* [Exercise]:
From the records below, please repeat exactly the line that has "The image size is (1221, 512).", the line that has "This screenshot has width=1024, height=536.", and every line between them, and nothing else.

*** Opening of Records provided ***

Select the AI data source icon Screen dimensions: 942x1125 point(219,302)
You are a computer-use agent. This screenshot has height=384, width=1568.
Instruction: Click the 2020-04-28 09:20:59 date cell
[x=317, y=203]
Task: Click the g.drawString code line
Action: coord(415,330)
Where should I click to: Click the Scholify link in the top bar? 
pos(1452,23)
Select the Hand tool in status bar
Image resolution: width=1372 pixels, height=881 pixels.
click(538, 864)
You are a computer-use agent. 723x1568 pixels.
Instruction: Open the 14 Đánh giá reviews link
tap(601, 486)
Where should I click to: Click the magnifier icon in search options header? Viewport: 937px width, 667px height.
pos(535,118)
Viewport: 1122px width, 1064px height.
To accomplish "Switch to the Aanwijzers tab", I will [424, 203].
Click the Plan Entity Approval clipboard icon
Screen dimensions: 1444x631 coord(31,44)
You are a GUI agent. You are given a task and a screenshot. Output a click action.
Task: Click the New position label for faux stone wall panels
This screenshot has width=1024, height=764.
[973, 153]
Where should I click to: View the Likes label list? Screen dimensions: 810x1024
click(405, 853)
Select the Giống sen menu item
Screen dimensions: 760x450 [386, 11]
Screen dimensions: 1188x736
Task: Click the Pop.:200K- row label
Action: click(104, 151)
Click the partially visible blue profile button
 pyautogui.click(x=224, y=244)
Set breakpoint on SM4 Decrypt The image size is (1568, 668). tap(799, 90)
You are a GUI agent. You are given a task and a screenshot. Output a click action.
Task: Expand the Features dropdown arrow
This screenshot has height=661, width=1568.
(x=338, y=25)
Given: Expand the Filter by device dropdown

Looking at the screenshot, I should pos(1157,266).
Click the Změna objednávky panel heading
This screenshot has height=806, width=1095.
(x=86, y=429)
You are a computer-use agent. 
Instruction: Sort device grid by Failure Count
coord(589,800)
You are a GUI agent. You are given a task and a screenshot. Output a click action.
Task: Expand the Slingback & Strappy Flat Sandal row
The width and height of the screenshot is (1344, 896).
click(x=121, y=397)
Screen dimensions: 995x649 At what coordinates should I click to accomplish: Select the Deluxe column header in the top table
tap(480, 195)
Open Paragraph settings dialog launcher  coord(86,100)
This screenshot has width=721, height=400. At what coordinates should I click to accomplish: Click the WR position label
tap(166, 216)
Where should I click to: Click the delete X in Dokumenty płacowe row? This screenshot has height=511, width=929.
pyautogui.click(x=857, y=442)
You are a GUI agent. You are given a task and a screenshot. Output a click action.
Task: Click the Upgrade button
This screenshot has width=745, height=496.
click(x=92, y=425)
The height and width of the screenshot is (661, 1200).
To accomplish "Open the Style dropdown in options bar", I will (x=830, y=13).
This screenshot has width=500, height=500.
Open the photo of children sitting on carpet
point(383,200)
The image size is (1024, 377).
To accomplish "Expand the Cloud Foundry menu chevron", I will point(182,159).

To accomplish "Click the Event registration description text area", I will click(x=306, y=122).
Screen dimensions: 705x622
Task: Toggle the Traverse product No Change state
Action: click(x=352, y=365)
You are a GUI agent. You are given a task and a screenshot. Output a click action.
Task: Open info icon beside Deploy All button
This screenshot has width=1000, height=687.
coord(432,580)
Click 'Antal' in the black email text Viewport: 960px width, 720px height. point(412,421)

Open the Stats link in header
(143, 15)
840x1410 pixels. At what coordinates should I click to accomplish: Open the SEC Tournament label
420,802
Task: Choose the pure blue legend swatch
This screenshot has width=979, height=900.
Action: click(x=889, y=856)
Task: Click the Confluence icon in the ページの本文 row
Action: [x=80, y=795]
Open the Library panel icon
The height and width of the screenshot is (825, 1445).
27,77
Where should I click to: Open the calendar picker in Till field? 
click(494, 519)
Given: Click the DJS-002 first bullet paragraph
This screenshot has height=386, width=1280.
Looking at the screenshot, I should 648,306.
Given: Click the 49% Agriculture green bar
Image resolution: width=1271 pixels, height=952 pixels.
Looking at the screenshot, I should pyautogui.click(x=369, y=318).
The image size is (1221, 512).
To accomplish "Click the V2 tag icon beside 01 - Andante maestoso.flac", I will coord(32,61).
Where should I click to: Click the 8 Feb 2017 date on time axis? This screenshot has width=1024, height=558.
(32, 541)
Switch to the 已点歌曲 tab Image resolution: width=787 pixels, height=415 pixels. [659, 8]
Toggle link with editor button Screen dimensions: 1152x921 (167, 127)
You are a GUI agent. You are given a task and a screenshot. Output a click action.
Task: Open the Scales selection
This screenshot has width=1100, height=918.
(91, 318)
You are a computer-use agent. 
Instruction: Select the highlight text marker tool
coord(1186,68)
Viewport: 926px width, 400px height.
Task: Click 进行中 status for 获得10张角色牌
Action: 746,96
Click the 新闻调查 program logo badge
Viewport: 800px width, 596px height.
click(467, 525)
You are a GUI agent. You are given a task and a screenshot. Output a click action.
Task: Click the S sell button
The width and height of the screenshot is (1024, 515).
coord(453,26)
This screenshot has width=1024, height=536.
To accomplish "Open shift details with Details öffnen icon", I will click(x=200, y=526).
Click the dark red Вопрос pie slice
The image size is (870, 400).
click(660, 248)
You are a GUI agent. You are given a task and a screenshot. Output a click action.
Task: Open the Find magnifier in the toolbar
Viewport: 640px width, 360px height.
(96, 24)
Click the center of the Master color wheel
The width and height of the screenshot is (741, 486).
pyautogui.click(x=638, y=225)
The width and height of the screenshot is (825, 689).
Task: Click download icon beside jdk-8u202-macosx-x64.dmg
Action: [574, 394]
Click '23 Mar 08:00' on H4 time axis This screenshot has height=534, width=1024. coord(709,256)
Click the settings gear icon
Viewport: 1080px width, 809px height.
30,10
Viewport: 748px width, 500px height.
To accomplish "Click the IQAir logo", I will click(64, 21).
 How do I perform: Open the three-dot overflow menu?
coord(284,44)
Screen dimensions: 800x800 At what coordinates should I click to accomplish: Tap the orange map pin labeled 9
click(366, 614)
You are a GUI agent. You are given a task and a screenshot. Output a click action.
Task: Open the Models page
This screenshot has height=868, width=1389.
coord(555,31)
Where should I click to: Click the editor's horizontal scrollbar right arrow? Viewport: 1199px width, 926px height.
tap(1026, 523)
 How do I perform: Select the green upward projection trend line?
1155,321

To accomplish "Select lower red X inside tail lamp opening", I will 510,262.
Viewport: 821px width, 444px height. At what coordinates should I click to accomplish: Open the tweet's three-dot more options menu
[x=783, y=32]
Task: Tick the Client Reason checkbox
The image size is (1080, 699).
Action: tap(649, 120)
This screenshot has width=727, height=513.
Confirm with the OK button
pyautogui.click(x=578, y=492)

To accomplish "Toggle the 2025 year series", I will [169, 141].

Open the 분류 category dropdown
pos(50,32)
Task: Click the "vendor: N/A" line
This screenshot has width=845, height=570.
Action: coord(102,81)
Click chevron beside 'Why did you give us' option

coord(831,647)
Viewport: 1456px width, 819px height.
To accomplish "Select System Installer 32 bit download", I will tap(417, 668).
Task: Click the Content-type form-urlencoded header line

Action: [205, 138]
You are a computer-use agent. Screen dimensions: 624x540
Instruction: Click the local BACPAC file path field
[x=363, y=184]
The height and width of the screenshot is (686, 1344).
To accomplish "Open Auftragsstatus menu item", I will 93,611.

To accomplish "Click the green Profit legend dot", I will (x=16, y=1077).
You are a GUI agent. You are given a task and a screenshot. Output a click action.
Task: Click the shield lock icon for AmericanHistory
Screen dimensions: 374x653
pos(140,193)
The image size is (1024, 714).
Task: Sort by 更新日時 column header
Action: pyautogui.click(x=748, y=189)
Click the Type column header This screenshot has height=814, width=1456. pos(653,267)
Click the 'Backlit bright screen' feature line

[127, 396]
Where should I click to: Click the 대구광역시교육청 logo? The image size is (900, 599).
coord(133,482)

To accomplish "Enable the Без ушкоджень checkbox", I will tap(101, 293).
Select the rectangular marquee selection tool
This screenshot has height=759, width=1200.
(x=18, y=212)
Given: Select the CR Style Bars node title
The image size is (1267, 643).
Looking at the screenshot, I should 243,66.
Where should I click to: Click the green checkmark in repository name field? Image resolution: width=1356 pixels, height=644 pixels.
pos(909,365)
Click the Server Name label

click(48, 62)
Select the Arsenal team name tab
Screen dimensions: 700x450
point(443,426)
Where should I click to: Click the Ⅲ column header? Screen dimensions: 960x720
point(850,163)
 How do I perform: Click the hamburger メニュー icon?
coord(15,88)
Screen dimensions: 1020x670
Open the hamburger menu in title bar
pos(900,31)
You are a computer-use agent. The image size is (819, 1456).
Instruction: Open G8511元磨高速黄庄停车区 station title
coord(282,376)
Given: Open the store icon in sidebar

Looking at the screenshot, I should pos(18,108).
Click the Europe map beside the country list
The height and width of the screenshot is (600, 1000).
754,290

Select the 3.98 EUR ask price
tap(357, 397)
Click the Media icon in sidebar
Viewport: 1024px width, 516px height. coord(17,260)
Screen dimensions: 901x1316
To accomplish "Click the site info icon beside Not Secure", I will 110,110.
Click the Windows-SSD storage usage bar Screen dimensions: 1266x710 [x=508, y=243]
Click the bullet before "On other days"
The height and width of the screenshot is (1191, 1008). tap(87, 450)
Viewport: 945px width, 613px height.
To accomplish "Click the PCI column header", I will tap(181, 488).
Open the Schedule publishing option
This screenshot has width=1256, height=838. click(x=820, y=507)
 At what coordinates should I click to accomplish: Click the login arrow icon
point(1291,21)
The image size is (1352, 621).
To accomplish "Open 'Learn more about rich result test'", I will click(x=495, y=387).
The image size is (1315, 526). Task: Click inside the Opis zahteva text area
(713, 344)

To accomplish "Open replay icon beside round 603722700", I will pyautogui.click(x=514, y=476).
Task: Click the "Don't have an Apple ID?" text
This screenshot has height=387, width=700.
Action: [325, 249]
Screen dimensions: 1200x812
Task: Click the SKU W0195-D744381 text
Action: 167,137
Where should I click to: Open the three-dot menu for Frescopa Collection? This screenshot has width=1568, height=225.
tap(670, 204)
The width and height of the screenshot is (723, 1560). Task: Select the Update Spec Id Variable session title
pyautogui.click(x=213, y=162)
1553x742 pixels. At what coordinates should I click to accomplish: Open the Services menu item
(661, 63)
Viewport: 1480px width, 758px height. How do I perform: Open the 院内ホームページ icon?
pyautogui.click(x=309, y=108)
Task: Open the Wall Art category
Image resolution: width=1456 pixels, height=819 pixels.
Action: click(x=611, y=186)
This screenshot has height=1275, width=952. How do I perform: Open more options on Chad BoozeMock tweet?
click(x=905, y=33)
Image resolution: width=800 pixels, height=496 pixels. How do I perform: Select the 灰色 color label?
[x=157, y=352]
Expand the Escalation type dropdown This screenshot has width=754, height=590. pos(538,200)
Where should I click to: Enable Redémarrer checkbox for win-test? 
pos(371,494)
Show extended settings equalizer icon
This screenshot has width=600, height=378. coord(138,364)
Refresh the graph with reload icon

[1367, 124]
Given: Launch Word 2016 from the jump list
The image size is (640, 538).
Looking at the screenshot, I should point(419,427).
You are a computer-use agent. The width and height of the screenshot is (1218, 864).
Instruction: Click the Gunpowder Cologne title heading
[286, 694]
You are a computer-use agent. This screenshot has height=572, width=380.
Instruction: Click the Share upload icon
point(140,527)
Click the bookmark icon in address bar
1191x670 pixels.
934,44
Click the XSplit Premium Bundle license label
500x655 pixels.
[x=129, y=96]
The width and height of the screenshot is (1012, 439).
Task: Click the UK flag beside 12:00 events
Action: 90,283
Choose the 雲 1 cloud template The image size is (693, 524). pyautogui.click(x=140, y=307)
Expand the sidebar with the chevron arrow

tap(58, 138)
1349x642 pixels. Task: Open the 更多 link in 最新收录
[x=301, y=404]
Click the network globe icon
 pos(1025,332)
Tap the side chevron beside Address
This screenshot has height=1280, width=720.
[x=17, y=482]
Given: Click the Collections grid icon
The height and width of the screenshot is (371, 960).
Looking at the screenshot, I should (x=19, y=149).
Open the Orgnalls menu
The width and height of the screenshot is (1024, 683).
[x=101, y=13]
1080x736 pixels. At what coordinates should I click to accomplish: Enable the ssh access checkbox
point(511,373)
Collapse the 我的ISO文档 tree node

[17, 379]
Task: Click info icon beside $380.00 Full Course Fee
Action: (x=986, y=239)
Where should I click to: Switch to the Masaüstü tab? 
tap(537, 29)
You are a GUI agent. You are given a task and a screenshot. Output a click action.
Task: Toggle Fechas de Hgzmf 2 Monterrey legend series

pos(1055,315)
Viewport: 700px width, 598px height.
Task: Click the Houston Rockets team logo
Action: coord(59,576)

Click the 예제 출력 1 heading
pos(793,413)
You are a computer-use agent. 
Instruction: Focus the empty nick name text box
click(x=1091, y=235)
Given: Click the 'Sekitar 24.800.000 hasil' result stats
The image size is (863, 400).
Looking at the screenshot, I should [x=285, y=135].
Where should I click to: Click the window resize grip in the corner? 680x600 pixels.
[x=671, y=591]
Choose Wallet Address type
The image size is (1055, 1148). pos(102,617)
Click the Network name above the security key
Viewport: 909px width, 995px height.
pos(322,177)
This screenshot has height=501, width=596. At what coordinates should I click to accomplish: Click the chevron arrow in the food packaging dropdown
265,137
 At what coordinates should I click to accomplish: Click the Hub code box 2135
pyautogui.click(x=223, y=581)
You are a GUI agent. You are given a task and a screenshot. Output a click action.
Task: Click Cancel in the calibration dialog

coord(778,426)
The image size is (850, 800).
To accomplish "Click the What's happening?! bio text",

*** Close of Records provided ***

* [Task result]:
The image size is (1221, 512).
To accomplish "Click the V2 tag icon beside 01 - Andante maestoso.flac", I will coord(32,61).
Where should I click to: Click the 8 Feb 2017 date on time axis? This screenshot has width=1024, height=558.
(32, 541)
Switch to the 已点歌曲 tab Image resolution: width=787 pixels, height=415 pixels. [659, 8]
Toggle link with editor button Screen dimensions: 1152x921 (167, 127)
You are a GUI agent. You are given a task and a screenshot. Output a click action.
Task: Open the Scales selection
This screenshot has width=1100, height=918.
(91, 318)
You are a computer-use agent. 
Instruction: Select the highlight text marker tool
coord(1186,68)
Viewport: 926px width, 400px height.
Task: Click 进行中 status for 获得10张角色牌
Action: 746,96
Click the 新闻调查 program logo badge
Viewport: 800px width, 596px height.
click(467, 525)
You are a GUI agent. You are given a task and a screenshot. Output a click action.
Task: Click the S sell button
The width and height of the screenshot is (1024, 515).
coord(453,26)
This screenshot has width=1024, height=536.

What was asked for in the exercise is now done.